**PROBLEM STATEMENT**
Within the listing below, the lines to output run from the one containing "Task: Click the 社員名 search input field" through the one containing "The height and"; copy them exactly and nothing else.

**INFORMATION PROVIDED**
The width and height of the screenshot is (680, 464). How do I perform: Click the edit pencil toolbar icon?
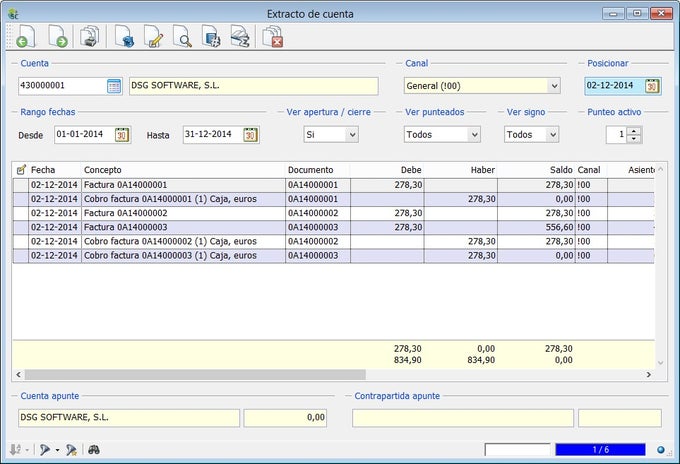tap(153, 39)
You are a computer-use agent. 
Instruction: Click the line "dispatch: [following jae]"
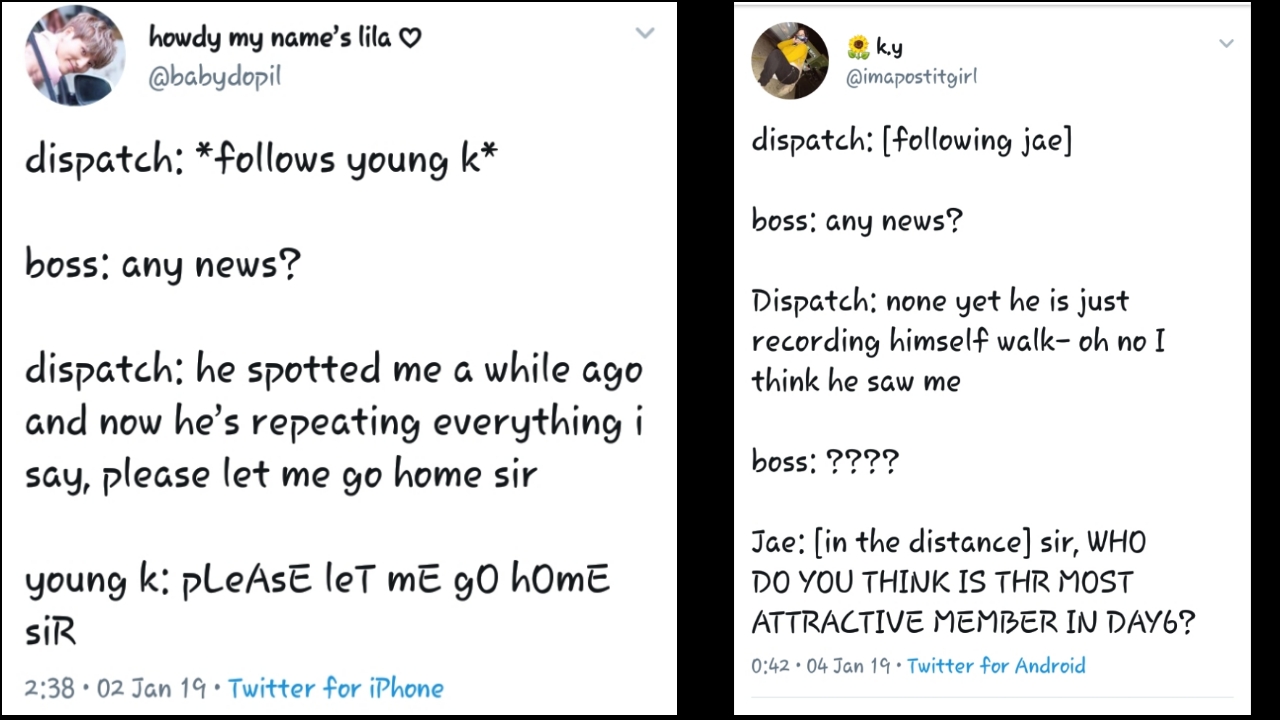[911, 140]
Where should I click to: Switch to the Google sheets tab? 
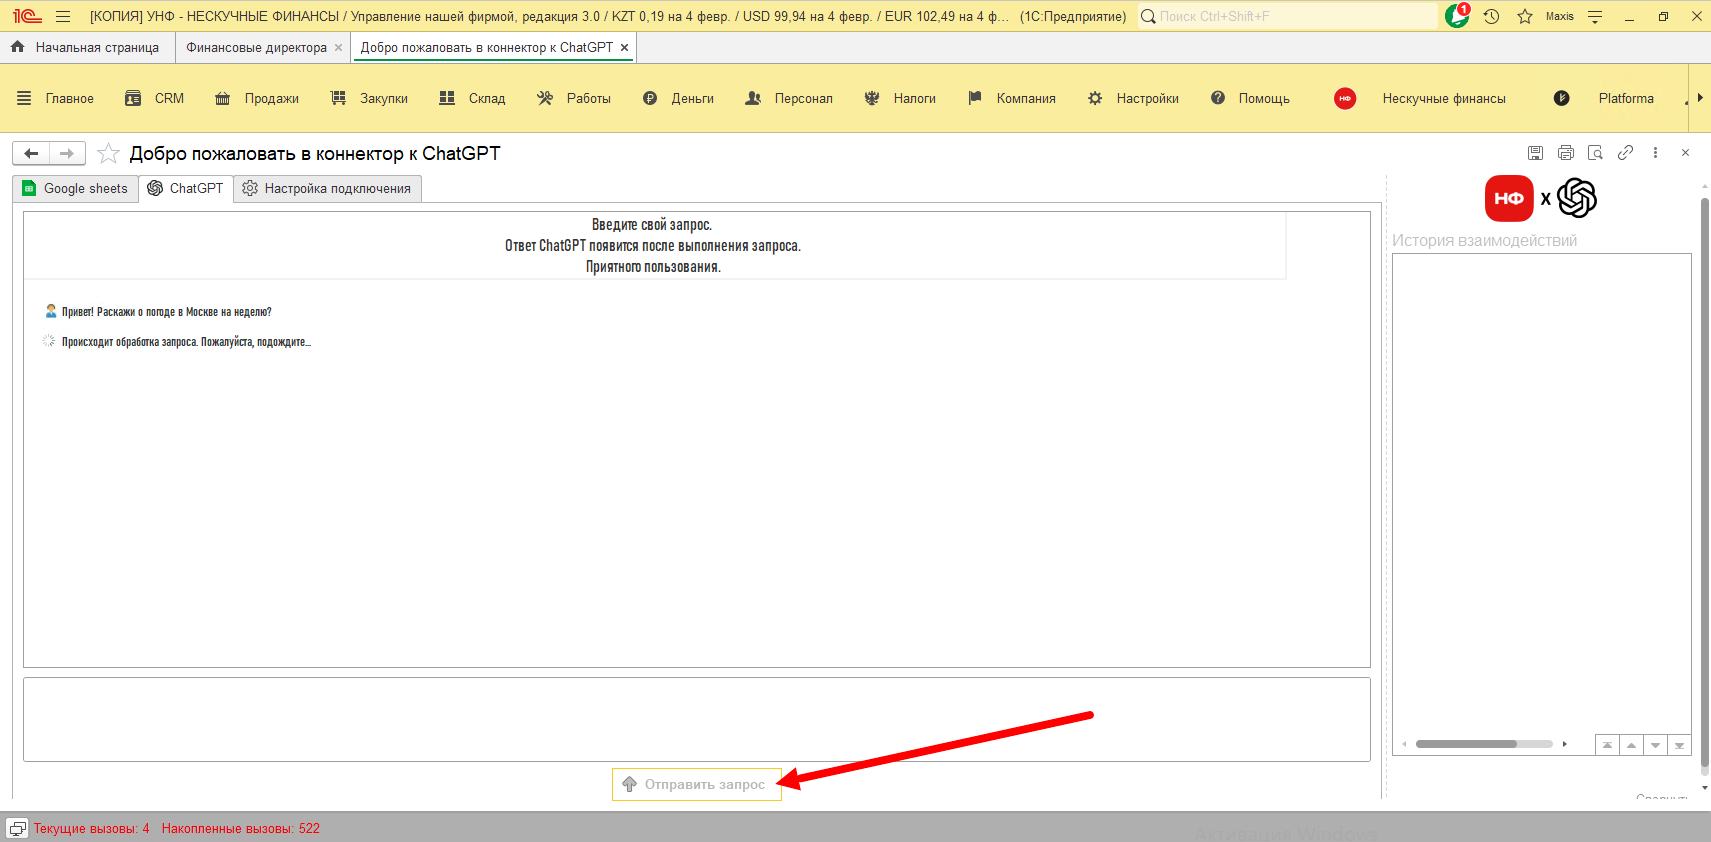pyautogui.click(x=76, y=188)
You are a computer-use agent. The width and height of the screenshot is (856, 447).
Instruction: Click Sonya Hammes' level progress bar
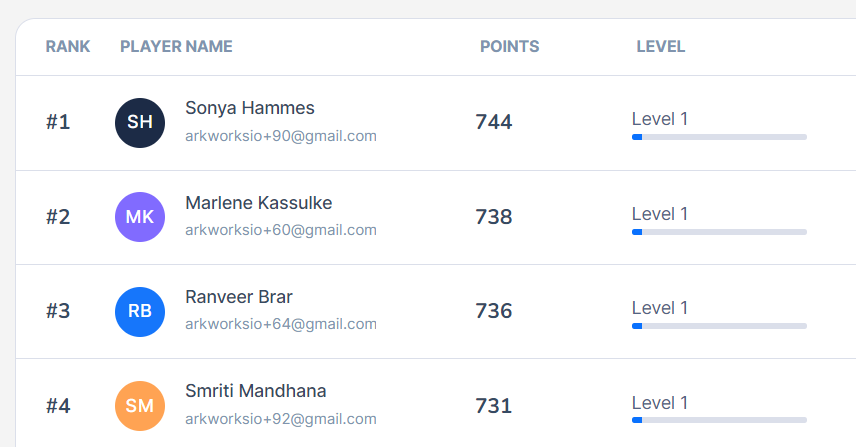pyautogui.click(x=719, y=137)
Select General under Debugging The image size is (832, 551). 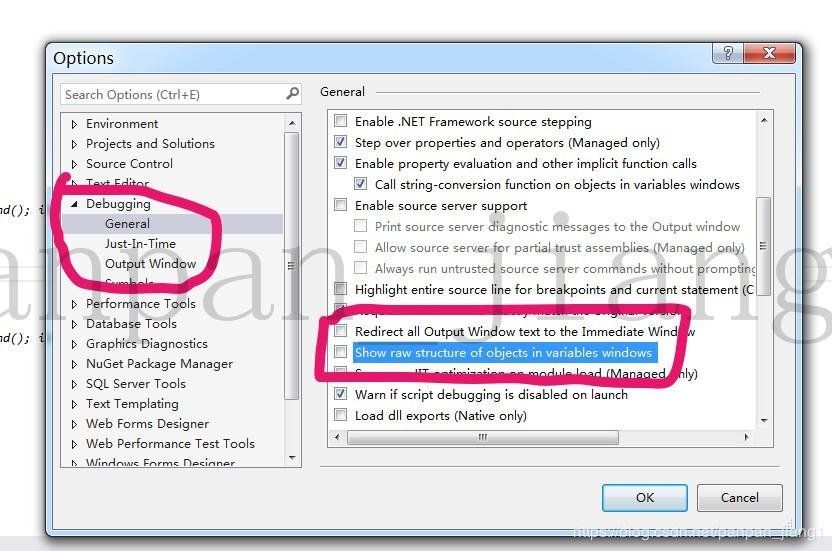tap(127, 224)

...

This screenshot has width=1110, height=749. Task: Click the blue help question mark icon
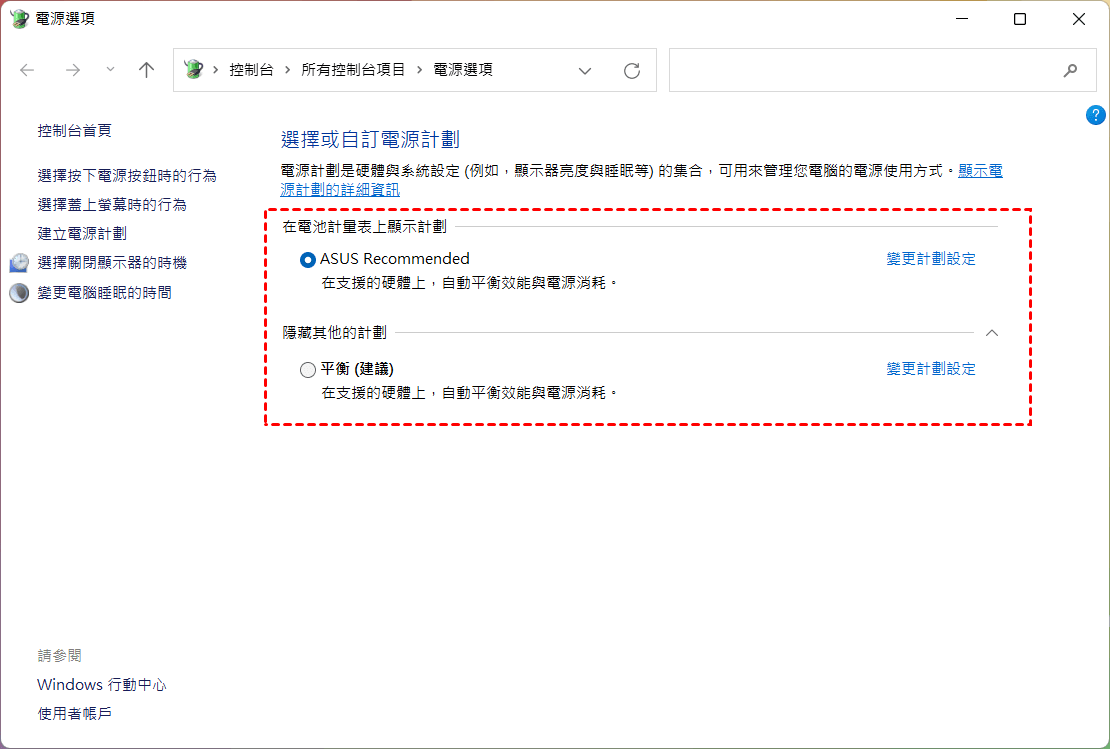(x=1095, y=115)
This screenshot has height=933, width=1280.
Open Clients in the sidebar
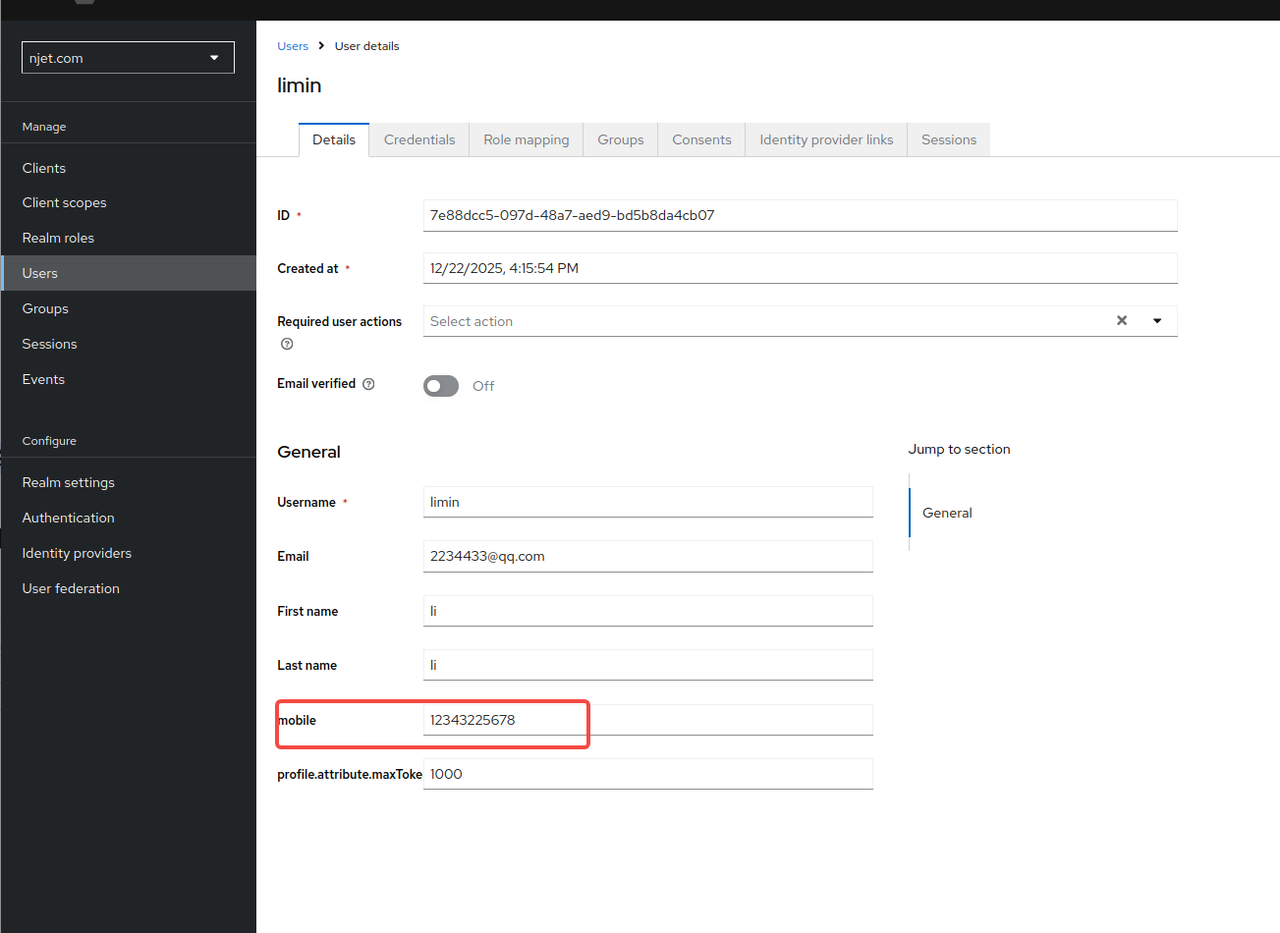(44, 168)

---

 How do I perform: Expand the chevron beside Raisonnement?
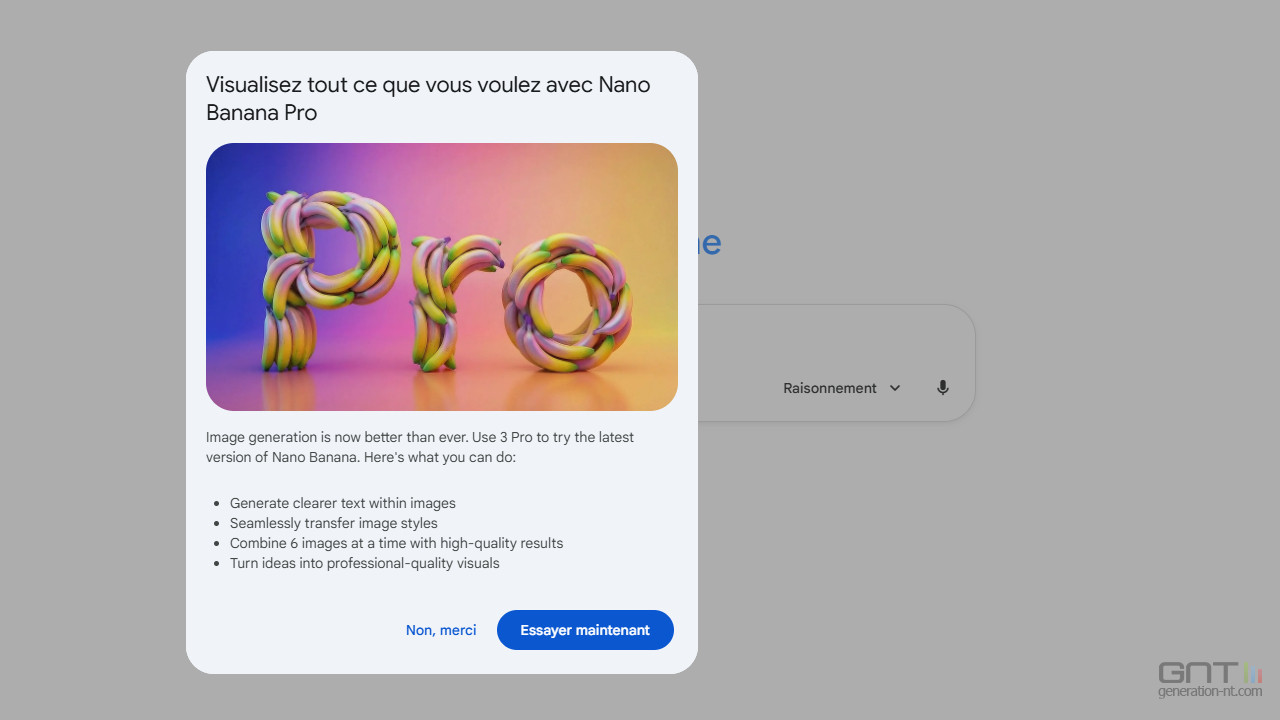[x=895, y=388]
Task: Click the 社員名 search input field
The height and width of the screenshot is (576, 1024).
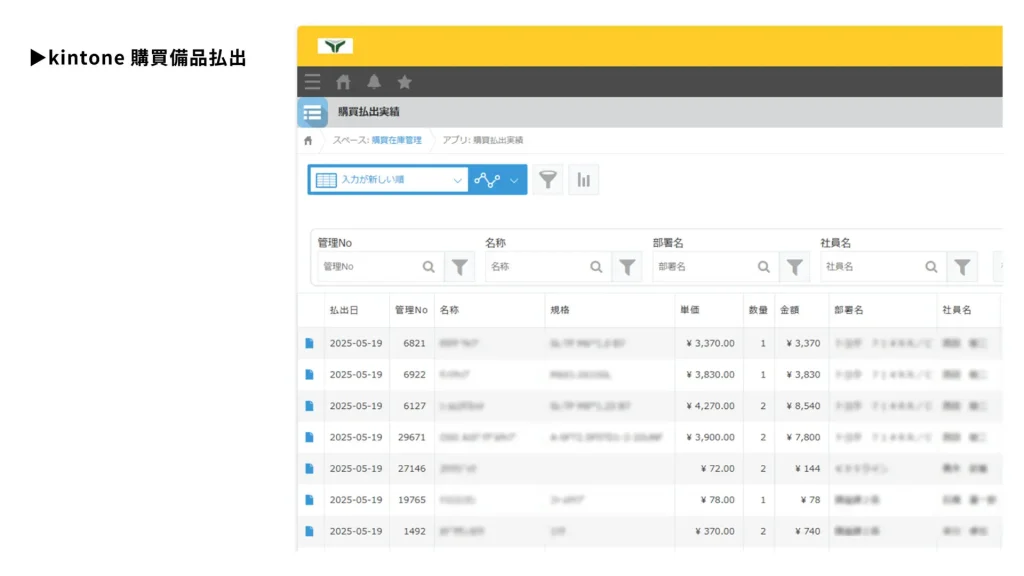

**OUTPUT BELOW**
Task: Click the 社員名 search input field
The height and width of the screenshot is (576, 1024).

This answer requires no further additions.